I find on mine the Throb doesn't do that much, is that the same for you?
Cheers.


----------



## chongmagic (Dec 11, 2020)

cooder said:


> Great! How do you like it and he soundz?
> What LDRs did you use and did you match or test them? LED is diffused yellow from Tayda?
> I find on mine the Throb doesn't do that much, is that the same for you?
> Cheers.



It sounds decent, not really my favorite vibe, not sure if you could call it a vibe. I used the Tayda photoresistors.

Photo Conductive Cell Resistor LDR 650nm RADIAL KE-10720 (taydaelectronics.com)

I didn't match them, I have used them in every build of this pedal thus far. 

Yep the diffused yellow LED from Tayda as well.

Throb maybe changes the sound a minute amount but not much. 

The Photon vibe and Duo Phase are probably my faves, I have a Photon Vibe on my pedal board as a matter of fact!


----------



## BuddytheReow (Dec 11, 2020)

Looks great!


----------



## susie_1987 (Dec 11, 2020)

chongmagic said:


> It sounds decent, not really my favorite vibe, not sure if you could call it a vibe.
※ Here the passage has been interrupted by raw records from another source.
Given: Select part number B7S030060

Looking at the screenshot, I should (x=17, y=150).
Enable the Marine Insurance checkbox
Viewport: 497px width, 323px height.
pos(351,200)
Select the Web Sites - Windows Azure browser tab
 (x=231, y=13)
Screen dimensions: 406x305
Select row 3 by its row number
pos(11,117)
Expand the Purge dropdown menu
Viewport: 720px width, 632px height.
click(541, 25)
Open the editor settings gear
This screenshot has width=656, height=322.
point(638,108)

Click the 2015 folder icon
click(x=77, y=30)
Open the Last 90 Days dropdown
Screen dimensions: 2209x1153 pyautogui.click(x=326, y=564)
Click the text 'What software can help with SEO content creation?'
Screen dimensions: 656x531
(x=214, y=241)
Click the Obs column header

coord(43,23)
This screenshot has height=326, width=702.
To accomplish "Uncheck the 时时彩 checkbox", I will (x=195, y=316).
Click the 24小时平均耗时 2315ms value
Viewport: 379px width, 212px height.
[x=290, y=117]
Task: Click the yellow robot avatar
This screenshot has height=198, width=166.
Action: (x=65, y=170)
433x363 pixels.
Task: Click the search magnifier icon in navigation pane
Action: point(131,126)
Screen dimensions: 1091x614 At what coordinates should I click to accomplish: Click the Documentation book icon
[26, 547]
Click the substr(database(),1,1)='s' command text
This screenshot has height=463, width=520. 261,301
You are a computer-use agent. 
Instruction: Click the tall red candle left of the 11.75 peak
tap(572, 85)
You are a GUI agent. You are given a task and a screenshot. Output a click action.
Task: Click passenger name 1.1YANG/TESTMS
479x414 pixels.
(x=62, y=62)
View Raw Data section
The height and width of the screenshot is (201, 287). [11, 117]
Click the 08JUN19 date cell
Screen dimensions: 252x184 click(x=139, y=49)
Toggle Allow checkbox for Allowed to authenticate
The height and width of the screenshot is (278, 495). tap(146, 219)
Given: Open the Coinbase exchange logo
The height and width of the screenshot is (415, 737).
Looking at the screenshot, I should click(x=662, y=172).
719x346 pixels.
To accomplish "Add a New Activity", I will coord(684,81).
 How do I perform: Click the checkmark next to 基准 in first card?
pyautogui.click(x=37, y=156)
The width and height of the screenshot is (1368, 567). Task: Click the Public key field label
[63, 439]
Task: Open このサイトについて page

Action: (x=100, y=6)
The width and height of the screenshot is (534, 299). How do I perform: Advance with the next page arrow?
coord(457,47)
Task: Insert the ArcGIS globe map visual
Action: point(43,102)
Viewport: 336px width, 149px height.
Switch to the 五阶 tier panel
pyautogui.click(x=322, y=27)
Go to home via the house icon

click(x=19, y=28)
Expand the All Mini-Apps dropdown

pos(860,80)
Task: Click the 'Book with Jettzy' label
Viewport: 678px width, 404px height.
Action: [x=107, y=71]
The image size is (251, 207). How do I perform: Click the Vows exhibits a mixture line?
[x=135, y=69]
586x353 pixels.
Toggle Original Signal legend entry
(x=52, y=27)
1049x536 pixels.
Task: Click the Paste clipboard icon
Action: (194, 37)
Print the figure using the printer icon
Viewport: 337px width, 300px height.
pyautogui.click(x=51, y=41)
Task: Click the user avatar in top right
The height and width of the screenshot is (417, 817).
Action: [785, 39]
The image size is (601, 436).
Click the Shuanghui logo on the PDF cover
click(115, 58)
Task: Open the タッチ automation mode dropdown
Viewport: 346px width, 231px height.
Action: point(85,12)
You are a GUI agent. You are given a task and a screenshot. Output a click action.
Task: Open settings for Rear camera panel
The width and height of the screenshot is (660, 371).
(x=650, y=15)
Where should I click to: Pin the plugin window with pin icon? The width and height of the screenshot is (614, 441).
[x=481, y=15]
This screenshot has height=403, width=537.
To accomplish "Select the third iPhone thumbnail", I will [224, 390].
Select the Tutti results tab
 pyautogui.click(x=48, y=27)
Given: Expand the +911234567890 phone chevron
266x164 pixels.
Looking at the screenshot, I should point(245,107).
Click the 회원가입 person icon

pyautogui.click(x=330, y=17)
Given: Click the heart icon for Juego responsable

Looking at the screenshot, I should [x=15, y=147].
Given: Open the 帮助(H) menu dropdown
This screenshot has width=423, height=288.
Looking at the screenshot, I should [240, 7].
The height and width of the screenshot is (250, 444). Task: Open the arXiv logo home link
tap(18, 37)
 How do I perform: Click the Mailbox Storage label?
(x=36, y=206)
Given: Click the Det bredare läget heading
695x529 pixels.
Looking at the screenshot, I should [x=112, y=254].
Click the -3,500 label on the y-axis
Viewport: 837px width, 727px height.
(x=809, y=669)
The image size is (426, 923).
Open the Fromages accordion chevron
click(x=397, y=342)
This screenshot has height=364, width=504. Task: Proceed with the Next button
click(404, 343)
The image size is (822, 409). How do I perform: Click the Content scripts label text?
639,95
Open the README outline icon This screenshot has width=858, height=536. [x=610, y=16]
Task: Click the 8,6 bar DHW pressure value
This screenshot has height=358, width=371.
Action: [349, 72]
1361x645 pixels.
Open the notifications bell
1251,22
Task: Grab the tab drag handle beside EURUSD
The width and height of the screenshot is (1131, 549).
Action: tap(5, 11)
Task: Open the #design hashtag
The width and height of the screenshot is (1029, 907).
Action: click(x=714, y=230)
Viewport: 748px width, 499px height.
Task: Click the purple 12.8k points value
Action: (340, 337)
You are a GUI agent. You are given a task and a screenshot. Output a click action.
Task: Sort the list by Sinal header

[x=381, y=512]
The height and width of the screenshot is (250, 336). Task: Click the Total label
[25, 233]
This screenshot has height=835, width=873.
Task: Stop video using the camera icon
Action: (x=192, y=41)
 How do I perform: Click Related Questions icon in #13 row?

I used the Tayda photoresistors.
> 
> Photo Conductive Cell Resistor LDR 650nm RADIAL KE-10720 (taydaelectronics.com)
> 
> ...


for the photon vibe is it ok if I use 1/4 w resistors or that does that affect the behavior of the circuit?


----------



## chongmagic (Dec 11, 2020)

pingalarga17 said:


> for the photon vibe is it ok if I use 1/4 w resistors or that does that affect the behavior of the circuit?


It won't change anything. May not look as pretty thats all.


----------



## Robusto (Jul 2, 2021)

chongmagic said:


> It sounds decent, not really my favorite vibe, not sure if you could call it a vibe. I used the Tayda photoresistors.
> 
> Photo Conductive Cell Resistor LDR 650nm RADIAL KE-10720 (taydaelectronics.com)
> 
> ...


Mine doesn’t really seem to do much at all other than act as a preamp. I wonder if I just need to play around with the LDR placement? Do they seem too low?


----------